Brief
In the entries below, spot each line with the word "will" and copy it.

Provided data

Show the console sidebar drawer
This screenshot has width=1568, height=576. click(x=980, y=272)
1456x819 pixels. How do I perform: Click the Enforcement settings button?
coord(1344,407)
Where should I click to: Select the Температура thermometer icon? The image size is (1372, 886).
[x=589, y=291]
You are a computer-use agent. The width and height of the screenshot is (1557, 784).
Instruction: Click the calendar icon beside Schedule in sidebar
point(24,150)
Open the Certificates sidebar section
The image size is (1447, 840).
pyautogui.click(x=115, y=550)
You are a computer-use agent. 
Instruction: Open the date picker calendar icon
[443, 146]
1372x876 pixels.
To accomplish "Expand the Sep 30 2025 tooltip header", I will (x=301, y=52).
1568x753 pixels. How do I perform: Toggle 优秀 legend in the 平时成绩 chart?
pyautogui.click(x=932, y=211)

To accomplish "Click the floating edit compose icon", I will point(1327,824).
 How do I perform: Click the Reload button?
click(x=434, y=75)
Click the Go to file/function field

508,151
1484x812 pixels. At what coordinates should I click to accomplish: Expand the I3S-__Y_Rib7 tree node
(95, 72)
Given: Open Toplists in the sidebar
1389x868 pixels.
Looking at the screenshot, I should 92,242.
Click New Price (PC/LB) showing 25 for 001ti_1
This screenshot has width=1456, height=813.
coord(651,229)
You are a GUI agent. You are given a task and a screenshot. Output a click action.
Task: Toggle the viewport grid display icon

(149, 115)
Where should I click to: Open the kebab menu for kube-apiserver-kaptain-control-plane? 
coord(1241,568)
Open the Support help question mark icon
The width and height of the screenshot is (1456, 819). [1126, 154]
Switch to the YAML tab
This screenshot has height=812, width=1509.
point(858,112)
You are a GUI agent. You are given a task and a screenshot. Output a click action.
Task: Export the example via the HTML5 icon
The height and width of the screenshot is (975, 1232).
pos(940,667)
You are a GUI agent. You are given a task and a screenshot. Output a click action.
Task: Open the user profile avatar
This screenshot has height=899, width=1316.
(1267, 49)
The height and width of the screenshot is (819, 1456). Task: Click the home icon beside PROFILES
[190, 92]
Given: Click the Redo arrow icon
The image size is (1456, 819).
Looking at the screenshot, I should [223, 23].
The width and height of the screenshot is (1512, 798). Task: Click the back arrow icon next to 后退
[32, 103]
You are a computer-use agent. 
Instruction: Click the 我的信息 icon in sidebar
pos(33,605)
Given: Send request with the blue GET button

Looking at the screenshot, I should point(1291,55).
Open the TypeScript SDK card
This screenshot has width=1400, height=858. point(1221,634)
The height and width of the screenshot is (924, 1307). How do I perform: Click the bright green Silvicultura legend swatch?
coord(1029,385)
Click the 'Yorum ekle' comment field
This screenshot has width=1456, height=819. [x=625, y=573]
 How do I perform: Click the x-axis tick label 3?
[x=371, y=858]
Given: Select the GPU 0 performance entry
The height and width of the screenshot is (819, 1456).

Response to this exercise
To accomplish "Expand the Sep 30 2025 tooltip header", I will (x=301, y=52).
To accomplish "Click the floating edit compose icon", I will point(1327,824).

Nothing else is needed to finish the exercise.